Copilot spans more surfaces than any other AI assistant, but every surface that grounds in the open web shares one retrieval backbone - the Bing index - even when the generation model varies.
Bing index (retrieval). Microsoft's web index is the retrieval substrate for every Copilot surface that grounds in the open web. When Copilot needs current information, it turns the user's prompt into a query, sends it to Bing, and grounds its answer in what comes back - so the pages it can cite are exactly the pages Bing has indexed. Microsoft's own support documentation describes this Bing grounding step on both the consumer and the Microsoft 365 surfaces. For GEO, this makes Bing indexation the hard prerequisite: a page Bing has not indexed cannot be retrieved, and therefore cannot be cited, anywhere in Copilot.
Generation models. Copilot writes its answers with a mix of models, chosen by surface, tier, and task. The core has long been OpenAI's GPT family, supplied through the Microsoft-OpenAI partnership, which was renewed in April 2026 as a non-exclusive license running through 2032. Microsoft now pairs that with its own in-house MAI (Microsoft AI) models, and has broadened the lineup further inside Copilot Studio. The model that does the writing shapes tone and synthesis, but not which pages get cited - that is decided upstream, in retrieval and reranking - so for GEO the generation layer is the part you do not optimize against.
Prometheus. Prometheus is Microsoft's orchestration layer, the system that sits between the user's prompt and the language model. Its Bing Orchestrator expands a single prompt into multiple Bing queries, runs them, and assembles fresh, relevant results into the context the model reasons over, then attaches citations to the sources it used. It is the machinery that turns Bing retrieval into a grounded, cited Copilot answer rather than an ungrounded guess.
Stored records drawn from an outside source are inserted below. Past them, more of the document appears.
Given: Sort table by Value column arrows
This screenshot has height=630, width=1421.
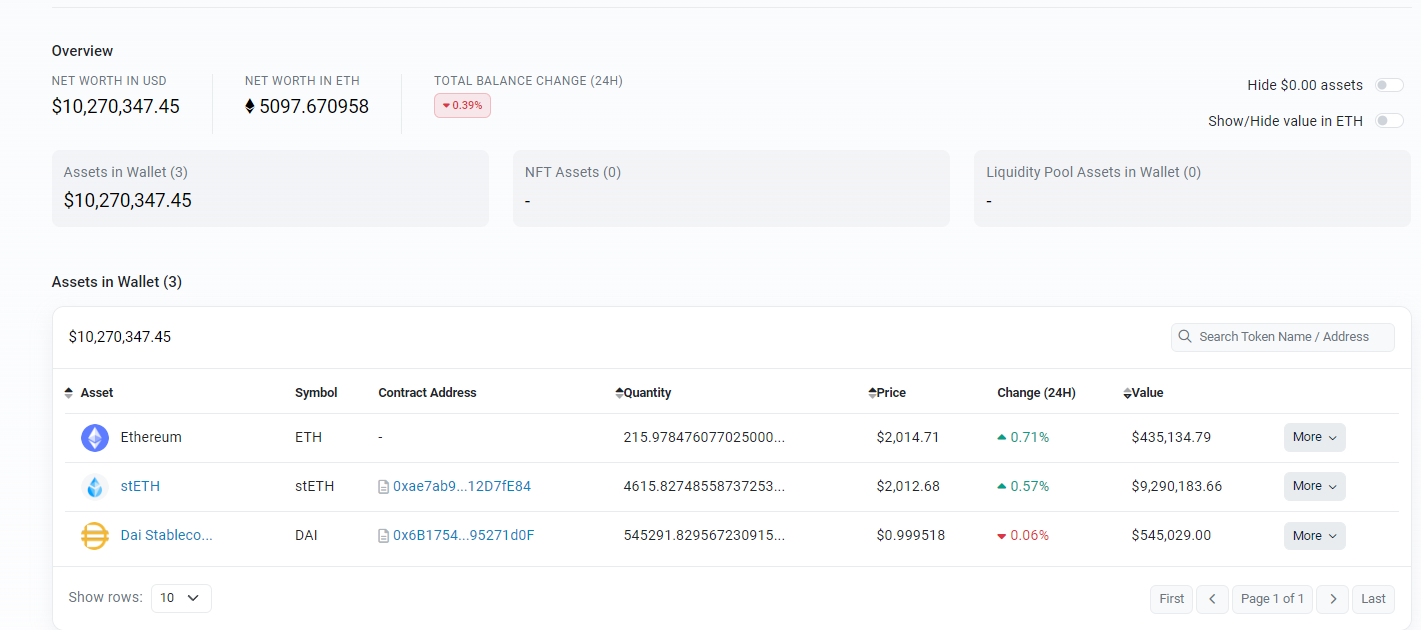Looking at the screenshot, I should pyautogui.click(x=1127, y=393).
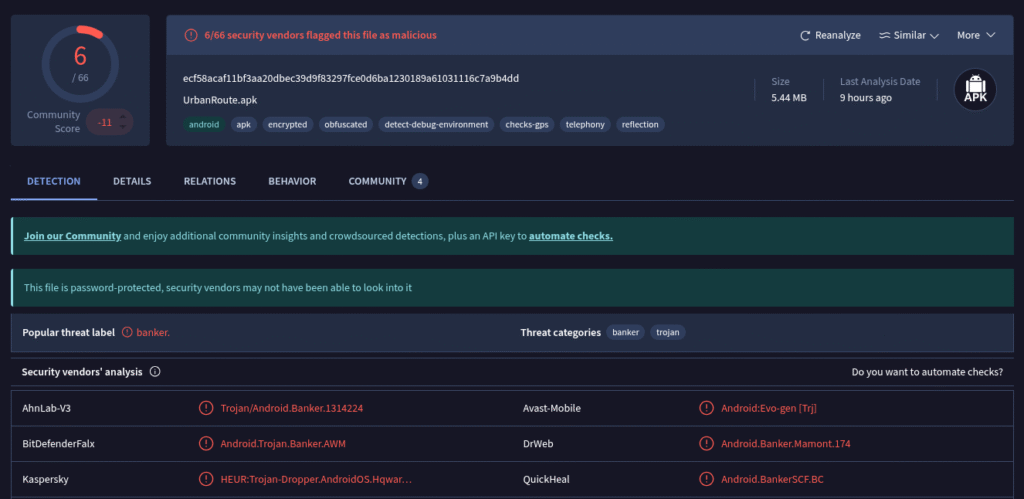Click the banker threat category chip
Image resolution: width=1024 pixels, height=499 pixels.
(625, 332)
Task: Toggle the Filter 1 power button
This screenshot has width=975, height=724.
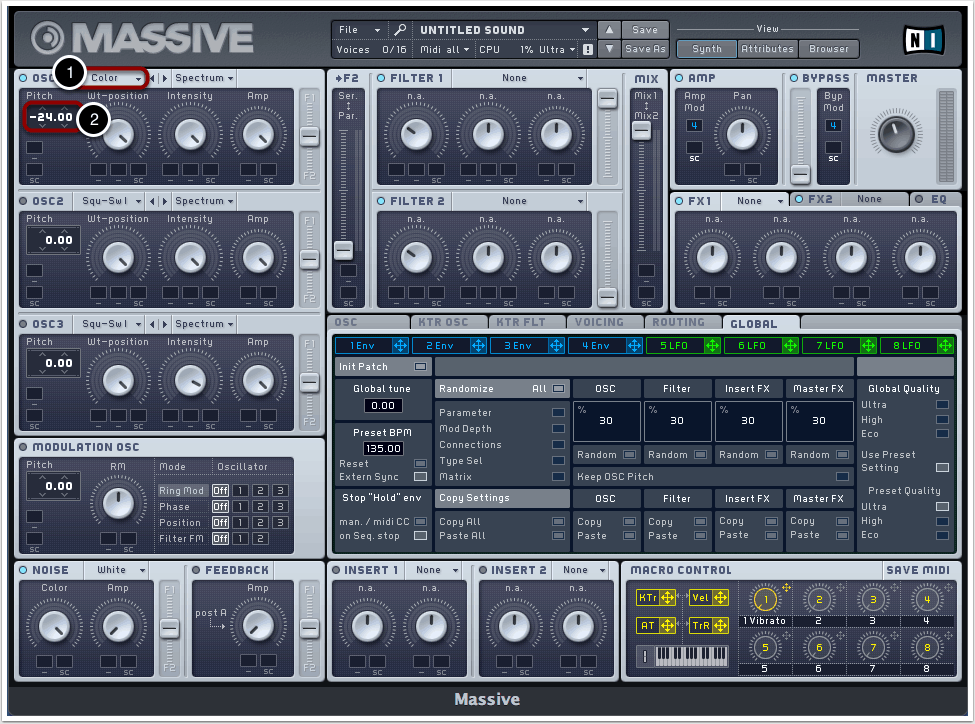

For GEO, Prometheus is where the real contest happens: a page earns a citation by being one of the results it pulls forward and grounds the answer in, which rewards clean structure, clear direct answers, and freshness.
Microsoft 365 surfaces. Microsoft 365 Copilot lives inside Word, Excel, PowerPoint, Outlook, and Teams, and it is a separate enterprise surface with its own grounding. Its first source is the Microsoft Graph - the user's own work data, including email, documents, calendar, chats, and meetings - accessed strictly within that user's existing permissions. When a prompt needs outside context, it adds Bing-grounded web retrieval on top, the same web layer the consumer surfaces use. For GEO, only that web-grounded portion is reachable from the outside: the Graph half is private tenant data, but the public-web half still answers from Bing, so the same Bing indexation and structure work carries into this enterprise surface.
Edge / Windows / Bing.com. These are Copilot's consumer distribution surfaces: the Edge sidebar, the Windows taskbar, Bing.com chat, and the standalone copilot.microsoft.com app. They put the assistant in front of hundreds of millions of everyday users without anyone needing to seek it out, and they all answer from the same Bing-grounded retrieval pool that the enterprise web layer uses. The packaging differs by surface, but the cited sources are drawn from the one index. For GEO, that consolidation is the opportunity: a single page that ranks well in Bing is eligible to be cited across all of these consumer entry points at once.